*GOAL OF THE EXERCISE:*
Every line of the records must be repeated exactly; pictures stay out.

Screenshot grounding data:
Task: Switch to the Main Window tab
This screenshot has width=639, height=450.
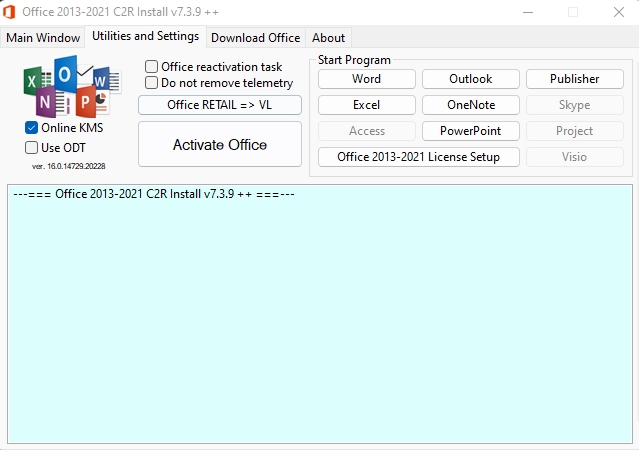Action: tap(43, 38)
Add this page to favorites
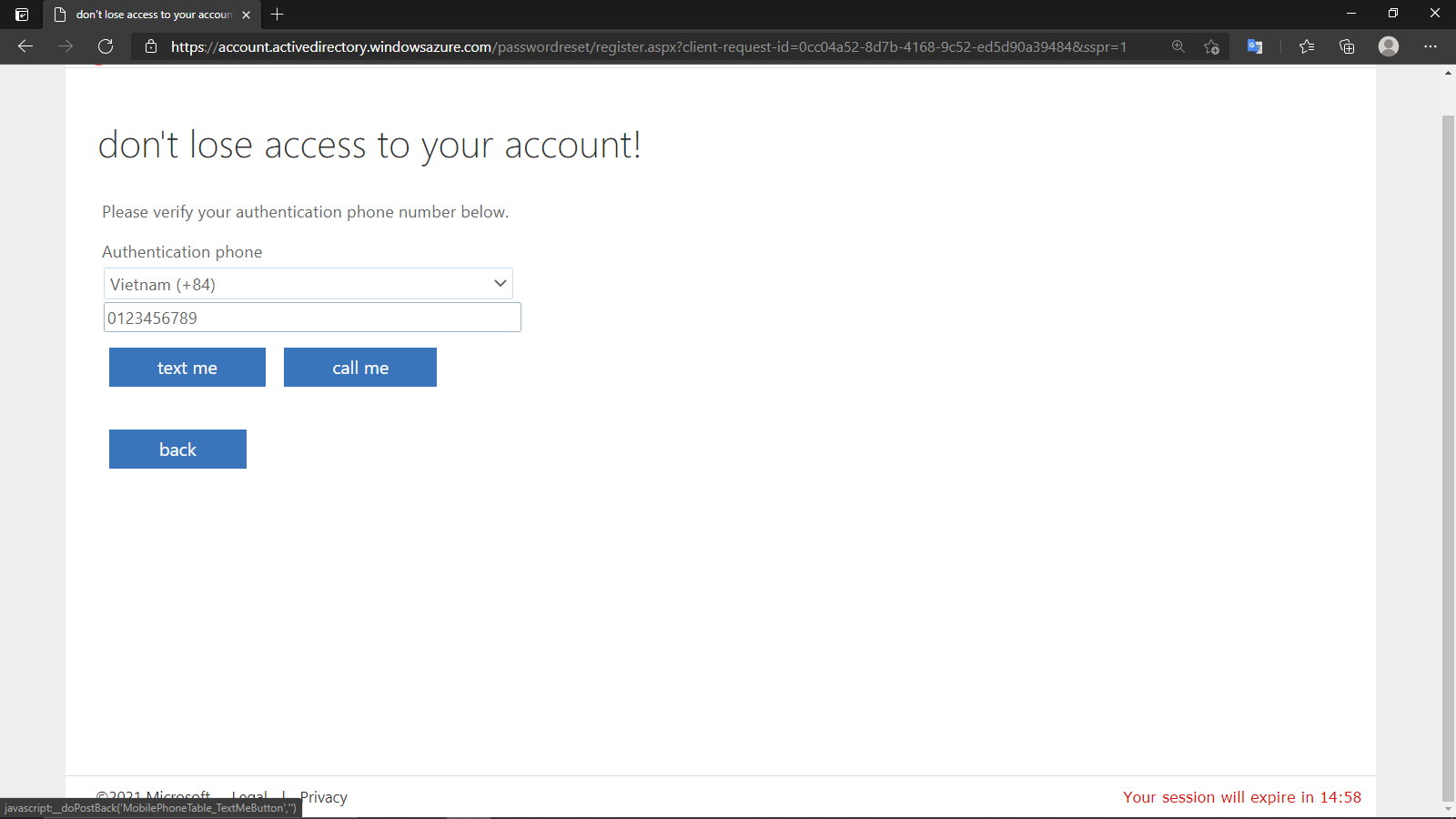 click(1211, 46)
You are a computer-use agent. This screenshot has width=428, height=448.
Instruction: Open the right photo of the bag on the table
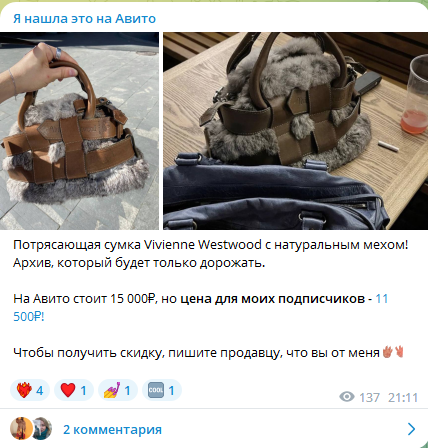tap(295, 131)
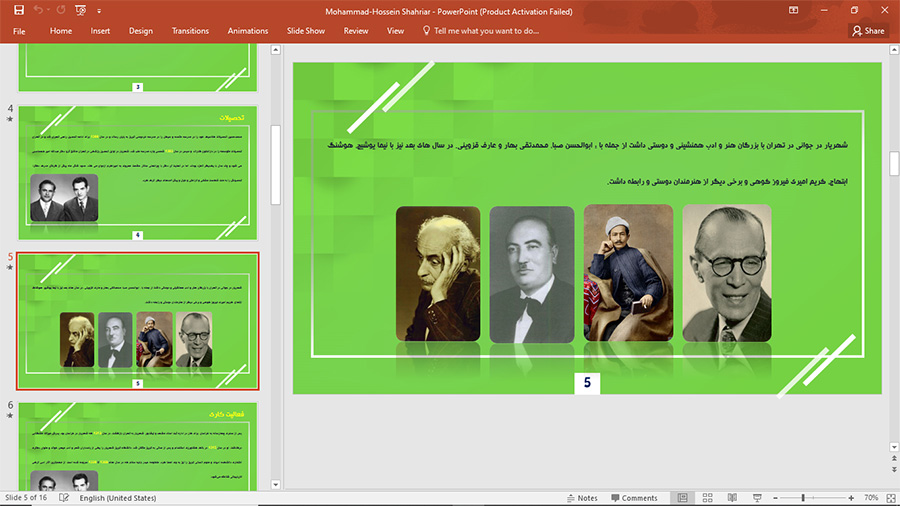Image resolution: width=900 pixels, height=506 pixels.
Task: Open the Transitions ribbon tab
Action: click(190, 31)
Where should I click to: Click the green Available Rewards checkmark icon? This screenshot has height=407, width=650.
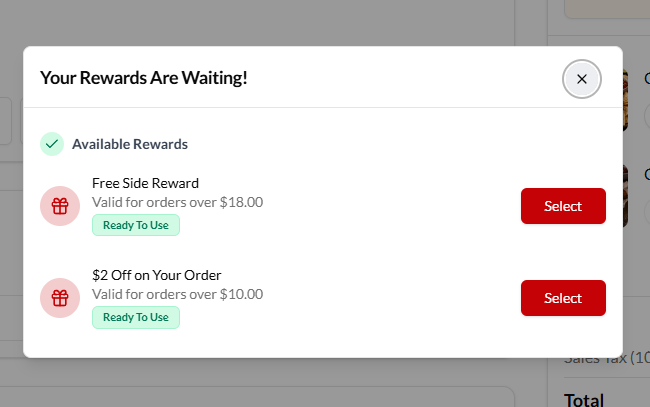point(52,144)
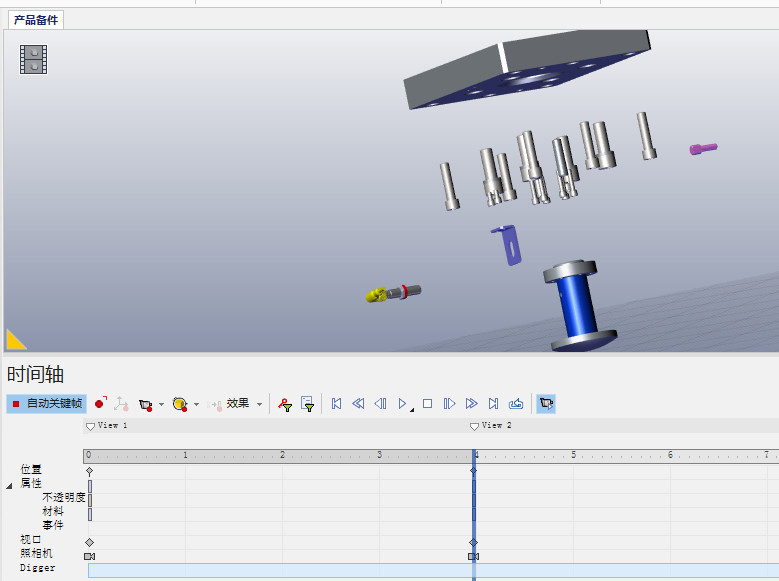Click the camera keyframe icon
This screenshot has height=581, width=779.
(x=146, y=404)
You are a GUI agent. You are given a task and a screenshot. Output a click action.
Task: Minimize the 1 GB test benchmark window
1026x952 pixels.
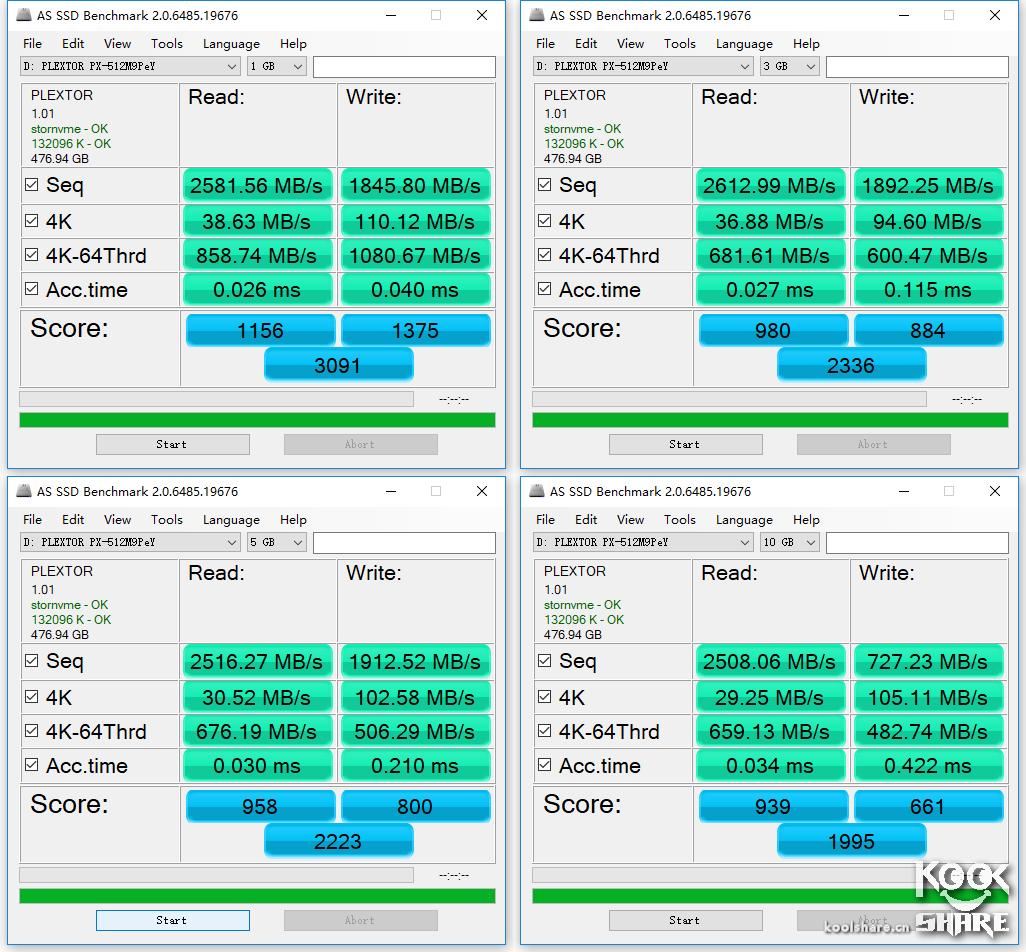(389, 16)
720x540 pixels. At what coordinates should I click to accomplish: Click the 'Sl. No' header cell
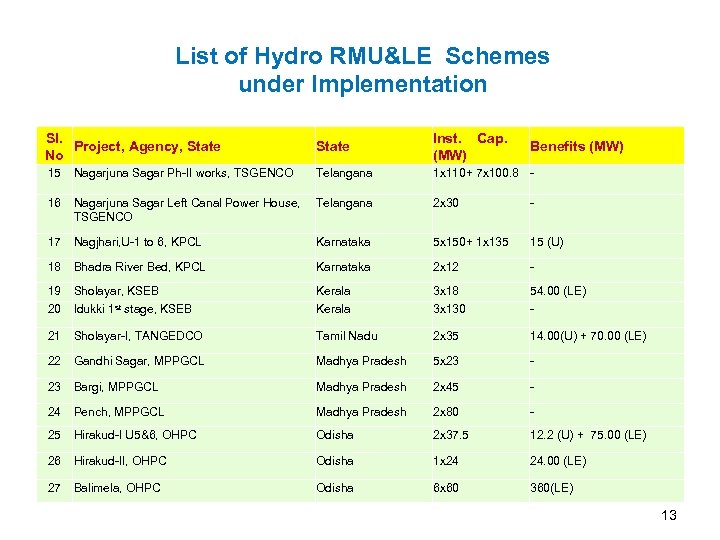(x=54, y=146)
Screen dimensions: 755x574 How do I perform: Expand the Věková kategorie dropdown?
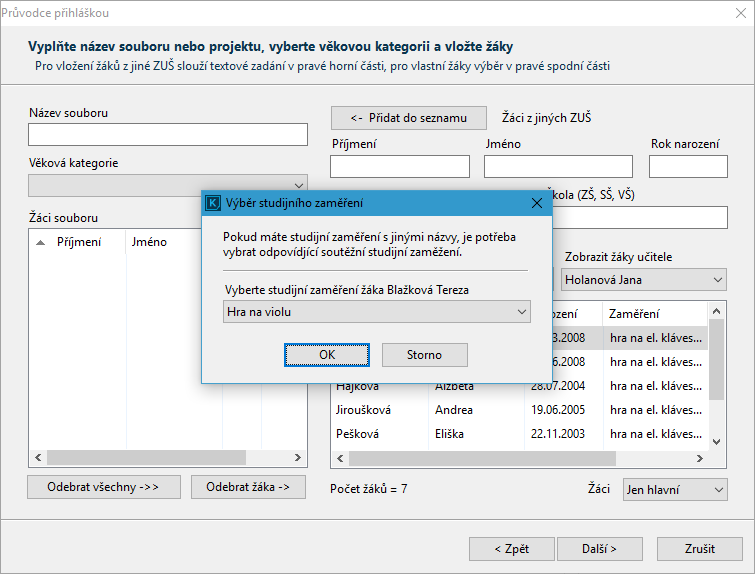[x=167, y=185]

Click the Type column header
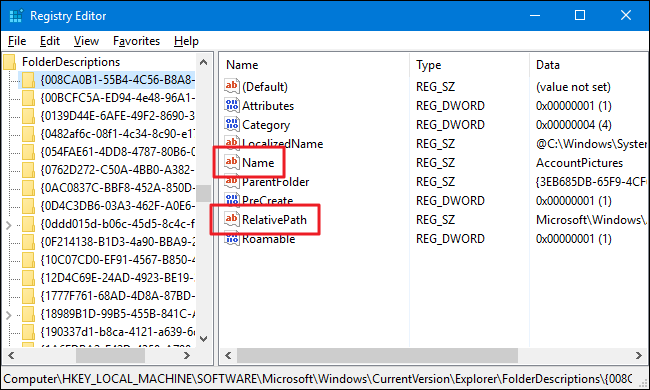429,65
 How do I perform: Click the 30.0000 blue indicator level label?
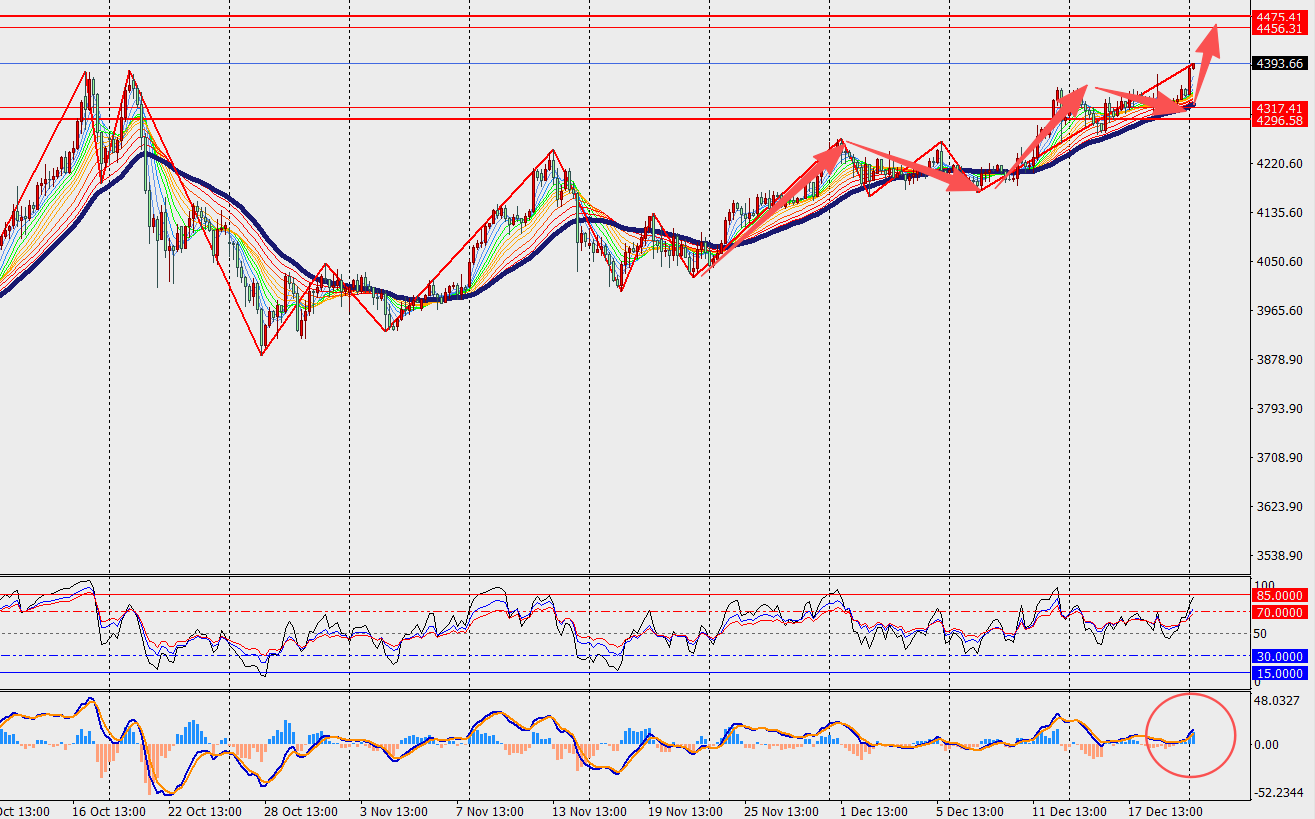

*WRITTEN SOLUTION:*
Task: Switch to the Main Window tab
This screenshot has width=639, height=450.
Action: tap(43, 38)
Add this page to favorites
 click(1211, 46)
You are a computer-use agent. This screenshot has width=428, height=448.
Instruction: Open the right photo of the bag on the table
tap(295, 131)
Image resolution: width=900 pixels, height=506 pixels.
Task: Open the Transitions ribbon tab
Action: click(190, 31)
Where should I click to: Click the green Available Rewards checkmark icon? This screenshot has height=407, width=650.
point(52,144)
Click the camera keyframe icon
This screenshot has height=581, width=779.
(x=146, y=404)
You are a GUI agent. You are given a task and a screenshot. Output a click action.
Task: Minimize the 1 GB test benchmark window
1026x952 pixels.
(389, 16)
720x540 pixels. At what coordinates should I click to accomplish: Click the 'Sl. No' header cell
(x=54, y=146)
Screen dimensions: 755x574 How do I perform: Expand the Věková kategorie dropdown?
[x=167, y=185]

Click the Type column header
429,65
 How do I perform: Click the 30.0000 blue indicator level label?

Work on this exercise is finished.